この記事では、以下のような疑問を解決します:

  • 3語の意味と違いがひと目で分かる比較表
  • それぞれの使い方と例文
  • 誤用を避けるポイントや判断のコツ

迷いやすい表現だからこそ、正しい理解が文章力アップにつながります。

ぜひ最後までご覧ください。

目次

「捕らわれる」「捉われる」「囚われる」の違いは?

「捕らわれる」「捉われる」「囚われる」は、すべて「とらわれる」と読む同音異義語です。

しかし、それぞれの意味や使い方には微妙な違いがあり、正しく使い分けることが求められます。

最初に3語の違いをざっくりと把握し、後の理解を深めるための土台を築いていきましょう。

まず結論!3語の使い分けの概要

「捕らわれる」「捉われる」「囚われる」の3語は、いずれも“何かに拘束されて自由を失う”という点で共通していますが、拘束の種類やニュアンスが大きく異なります。

表現 意味の特徴 用いられる文脈 例文
捕らわれる 物理的・身体的な拘束 警察、戦争、犯罪 逃走犯が警察に捕らわれた。
捉われる 心理的・思考的な拘束 固定観念、感情、考え 過去の失敗に捉われて前に進めない。
囚われる 精神的・感情的に支配される様子 恐怖、愛、欲望など 恐れに囚われて動けなくなった。

これらの使い分けを押さえることで、文章の精度や説得力が大きく向上します。

特にビジネスや教育の現場では、微妙な言葉選びが重要です。

「捕らわれる」「捉われる」「囚われる」の読み方は共通

「捕らわれる」「捉われる」「囚われる」は、いずれも読み方は「とらわれる」であり、音だけでは区別がつきません。

そのため、漢字による意味の違いをしっかり理解して使い分ける必要があります。

  • 「捕らわれる」:動詞「捕らえる」から派生。捕まえる、つかまるという意味。
  • 「捉われる」:動詞「捉える」から派生。考えや感情にとらわれる。
  • 「囚われる」:名詞「囚人」にも使われる「囚」。精神的な囚われ。

英語での違いも確認してみましょう:

日本語 英語表現例
捕らわれる be captured, be arrested
捉われる be fixated on, be obsessed with
囚われる be imprisoned (figuratively), be trapped emotionally

このように、英語でもニュアンスは異なり、それぞれ適切な訳語があります。
日常会話でも文章表現でも、相手に正確な意味を伝えるためには、漢字の選び方が大切です。

「捕らわれる」の意味と使い方

「捕らわれる」は、誰かに身体的に拘束されたり、自由を奪われたりする状況を表す言葉です。

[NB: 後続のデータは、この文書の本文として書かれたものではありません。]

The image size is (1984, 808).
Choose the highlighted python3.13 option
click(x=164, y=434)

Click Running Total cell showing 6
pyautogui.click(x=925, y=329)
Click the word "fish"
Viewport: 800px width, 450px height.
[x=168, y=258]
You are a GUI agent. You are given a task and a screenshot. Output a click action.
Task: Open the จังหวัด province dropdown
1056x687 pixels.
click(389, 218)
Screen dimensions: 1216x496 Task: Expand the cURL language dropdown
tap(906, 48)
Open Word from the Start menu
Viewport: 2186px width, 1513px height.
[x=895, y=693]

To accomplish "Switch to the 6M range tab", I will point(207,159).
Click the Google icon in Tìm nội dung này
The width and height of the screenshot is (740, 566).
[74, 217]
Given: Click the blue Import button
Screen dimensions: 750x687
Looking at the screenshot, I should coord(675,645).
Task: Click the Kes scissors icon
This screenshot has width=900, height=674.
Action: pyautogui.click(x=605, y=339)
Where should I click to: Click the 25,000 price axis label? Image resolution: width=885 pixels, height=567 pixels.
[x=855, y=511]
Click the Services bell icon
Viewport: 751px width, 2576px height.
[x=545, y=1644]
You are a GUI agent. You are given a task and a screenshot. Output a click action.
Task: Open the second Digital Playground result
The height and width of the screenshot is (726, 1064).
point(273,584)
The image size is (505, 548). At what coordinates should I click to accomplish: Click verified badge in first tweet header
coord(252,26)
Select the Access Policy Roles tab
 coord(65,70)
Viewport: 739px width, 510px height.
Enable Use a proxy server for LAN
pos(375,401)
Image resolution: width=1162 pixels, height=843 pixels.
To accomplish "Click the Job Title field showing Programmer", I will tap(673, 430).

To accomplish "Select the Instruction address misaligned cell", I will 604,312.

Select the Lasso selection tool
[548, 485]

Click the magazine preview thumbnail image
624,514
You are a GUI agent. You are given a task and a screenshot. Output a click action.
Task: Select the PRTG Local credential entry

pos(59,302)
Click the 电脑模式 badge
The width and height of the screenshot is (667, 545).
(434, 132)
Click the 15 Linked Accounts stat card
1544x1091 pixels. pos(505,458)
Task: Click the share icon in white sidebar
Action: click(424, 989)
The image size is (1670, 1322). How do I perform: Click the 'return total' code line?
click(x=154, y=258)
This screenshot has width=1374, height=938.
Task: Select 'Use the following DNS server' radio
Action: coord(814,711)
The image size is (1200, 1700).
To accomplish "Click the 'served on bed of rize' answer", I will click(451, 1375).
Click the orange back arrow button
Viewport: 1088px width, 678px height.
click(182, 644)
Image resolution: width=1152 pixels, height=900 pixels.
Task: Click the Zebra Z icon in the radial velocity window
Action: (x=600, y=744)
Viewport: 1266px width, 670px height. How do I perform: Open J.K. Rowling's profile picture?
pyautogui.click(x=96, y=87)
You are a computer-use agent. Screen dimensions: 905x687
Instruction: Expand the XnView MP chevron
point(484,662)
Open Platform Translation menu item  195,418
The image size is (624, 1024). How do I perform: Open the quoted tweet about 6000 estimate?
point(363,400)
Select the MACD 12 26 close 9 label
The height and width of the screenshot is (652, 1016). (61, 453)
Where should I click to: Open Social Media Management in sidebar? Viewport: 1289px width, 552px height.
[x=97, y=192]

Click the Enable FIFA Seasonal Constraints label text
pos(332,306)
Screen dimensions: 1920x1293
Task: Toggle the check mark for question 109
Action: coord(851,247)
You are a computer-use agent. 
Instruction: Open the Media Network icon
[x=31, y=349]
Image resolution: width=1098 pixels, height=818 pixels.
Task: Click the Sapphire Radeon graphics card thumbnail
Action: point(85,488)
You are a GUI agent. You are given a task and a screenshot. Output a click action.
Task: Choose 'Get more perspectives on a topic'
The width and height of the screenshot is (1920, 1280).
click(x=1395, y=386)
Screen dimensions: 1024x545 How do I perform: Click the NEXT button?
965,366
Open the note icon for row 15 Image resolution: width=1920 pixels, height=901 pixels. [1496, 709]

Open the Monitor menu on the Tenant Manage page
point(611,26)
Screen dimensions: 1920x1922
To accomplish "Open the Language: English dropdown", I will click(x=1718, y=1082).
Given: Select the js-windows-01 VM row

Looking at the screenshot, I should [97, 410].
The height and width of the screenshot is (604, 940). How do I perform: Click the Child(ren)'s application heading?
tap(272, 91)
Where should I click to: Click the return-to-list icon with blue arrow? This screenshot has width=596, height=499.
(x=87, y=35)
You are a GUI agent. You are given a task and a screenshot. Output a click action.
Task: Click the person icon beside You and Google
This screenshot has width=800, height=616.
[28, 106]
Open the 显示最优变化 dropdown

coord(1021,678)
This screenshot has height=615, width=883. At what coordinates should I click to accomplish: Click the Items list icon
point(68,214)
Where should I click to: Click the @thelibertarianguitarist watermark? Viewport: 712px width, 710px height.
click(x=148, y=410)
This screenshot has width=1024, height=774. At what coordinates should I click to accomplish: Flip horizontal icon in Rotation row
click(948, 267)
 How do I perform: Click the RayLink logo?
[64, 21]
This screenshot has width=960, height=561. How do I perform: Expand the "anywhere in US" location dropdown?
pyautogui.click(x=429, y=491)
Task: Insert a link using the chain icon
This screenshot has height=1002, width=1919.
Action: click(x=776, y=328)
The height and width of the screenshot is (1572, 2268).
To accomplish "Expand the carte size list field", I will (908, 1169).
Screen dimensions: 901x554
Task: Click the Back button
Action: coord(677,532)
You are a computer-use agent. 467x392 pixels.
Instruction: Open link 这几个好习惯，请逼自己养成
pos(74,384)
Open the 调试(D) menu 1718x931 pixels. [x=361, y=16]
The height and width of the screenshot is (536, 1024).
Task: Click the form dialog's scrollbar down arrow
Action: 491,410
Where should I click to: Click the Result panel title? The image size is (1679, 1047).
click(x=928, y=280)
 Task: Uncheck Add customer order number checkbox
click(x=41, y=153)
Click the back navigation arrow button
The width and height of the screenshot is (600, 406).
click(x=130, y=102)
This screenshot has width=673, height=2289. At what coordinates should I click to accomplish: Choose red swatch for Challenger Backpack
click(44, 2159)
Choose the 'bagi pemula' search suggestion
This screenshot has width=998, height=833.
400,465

警察に捕まる、敵に拘束されるなど、比較的現実的・物理的な状況に使われます。

特に、「捕まる」という具体的行為と密接に関係しています。

ここでは語源や使い方、例文、誤用について詳しく解説していきます。

「捕らえる」の語源と意味

「捕らわれる」は、「捕らえる(とらえる)」という動詞から派生した受動形の表現です。

「捕らえる」は古語「とらふ(捉ふ・捕らふ)」に由来し、以下のような意味があります。

  • 手や網などでつかまえる(例:魚を捕らえる)
  • 逃げる者を押さえて確保する(例:犯人を捕らえる)

この動詞の語源には、「手を使って動くものを制御する・逃がさない」という動作が根底にあります。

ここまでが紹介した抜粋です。